Dataset entries
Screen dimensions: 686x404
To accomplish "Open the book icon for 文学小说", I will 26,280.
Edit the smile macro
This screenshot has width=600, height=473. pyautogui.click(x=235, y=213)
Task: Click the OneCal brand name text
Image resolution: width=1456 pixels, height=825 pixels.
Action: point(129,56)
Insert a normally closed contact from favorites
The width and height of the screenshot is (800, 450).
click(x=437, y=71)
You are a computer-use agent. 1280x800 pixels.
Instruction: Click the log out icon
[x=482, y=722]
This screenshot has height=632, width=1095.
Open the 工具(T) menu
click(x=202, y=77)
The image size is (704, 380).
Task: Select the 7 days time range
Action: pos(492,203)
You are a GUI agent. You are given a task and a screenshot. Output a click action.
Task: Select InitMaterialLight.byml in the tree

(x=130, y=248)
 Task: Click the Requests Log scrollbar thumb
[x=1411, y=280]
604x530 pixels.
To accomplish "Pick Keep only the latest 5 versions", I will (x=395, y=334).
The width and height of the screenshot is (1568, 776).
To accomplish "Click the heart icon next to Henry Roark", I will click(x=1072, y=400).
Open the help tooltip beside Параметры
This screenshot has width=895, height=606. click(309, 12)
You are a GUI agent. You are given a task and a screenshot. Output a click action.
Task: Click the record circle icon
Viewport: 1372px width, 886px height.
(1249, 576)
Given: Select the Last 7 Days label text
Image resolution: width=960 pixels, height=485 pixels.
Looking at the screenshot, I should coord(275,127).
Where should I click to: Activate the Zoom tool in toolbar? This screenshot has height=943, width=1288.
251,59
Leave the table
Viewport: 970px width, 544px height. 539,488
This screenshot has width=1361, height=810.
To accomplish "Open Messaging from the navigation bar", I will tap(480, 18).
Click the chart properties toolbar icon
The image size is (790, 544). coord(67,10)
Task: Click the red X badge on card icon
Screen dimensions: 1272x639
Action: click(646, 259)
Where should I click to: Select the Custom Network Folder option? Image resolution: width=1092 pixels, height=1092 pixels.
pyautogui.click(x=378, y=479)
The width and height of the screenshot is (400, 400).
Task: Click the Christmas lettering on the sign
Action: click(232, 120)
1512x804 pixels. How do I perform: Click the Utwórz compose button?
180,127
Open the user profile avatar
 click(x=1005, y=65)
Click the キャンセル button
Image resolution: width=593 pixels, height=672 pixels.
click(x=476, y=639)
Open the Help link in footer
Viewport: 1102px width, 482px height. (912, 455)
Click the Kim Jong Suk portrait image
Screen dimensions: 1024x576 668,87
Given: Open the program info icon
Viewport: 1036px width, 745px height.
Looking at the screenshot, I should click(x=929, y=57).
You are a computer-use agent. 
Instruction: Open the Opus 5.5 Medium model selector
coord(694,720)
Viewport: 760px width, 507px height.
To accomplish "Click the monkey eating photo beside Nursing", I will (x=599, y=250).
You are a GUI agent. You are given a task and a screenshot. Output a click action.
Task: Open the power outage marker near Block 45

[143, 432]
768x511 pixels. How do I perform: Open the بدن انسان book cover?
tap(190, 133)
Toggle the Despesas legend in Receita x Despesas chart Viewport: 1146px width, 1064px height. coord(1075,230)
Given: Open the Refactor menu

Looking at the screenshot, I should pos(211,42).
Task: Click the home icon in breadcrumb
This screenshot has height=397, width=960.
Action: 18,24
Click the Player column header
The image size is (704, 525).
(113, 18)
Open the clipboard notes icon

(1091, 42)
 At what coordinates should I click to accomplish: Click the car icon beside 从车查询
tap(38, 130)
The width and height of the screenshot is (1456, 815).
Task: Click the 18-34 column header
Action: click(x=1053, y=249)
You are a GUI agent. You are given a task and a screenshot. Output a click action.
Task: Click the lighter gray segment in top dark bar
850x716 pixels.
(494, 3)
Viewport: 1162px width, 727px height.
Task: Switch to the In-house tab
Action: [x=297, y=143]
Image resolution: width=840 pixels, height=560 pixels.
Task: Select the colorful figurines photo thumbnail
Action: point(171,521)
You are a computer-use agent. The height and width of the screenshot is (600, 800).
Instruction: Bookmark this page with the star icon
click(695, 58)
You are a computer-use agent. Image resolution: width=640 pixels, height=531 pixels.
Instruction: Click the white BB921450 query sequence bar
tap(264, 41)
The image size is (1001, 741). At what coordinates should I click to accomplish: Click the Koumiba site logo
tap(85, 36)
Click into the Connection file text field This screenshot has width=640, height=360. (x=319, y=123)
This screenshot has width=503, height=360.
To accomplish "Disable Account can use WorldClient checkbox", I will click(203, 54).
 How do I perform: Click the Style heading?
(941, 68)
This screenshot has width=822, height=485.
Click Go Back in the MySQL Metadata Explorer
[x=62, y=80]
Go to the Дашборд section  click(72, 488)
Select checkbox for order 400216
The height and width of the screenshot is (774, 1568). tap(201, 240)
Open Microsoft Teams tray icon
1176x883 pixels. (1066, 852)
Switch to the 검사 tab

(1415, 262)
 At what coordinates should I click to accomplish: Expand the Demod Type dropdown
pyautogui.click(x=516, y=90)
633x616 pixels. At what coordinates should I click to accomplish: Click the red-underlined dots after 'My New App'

DESCRIPTION OF THE TASK: Repeat the entries above verbatim, but only from the line that has "Instruction: Click the white" down to the line that has "This screenshot has width=503, height=360.", inclusive.

OUTPUT OF THE EXERCISE:
Instruction: Click the white BB921450 query sequence bar
tap(264, 41)
The image size is (1001, 741). At what coordinates should I click to accomplish: Click the Koumiba site logo
tap(85, 36)
Click into the Connection file text field This screenshot has width=640, height=360. (x=319, y=123)
This screenshot has width=503, height=360.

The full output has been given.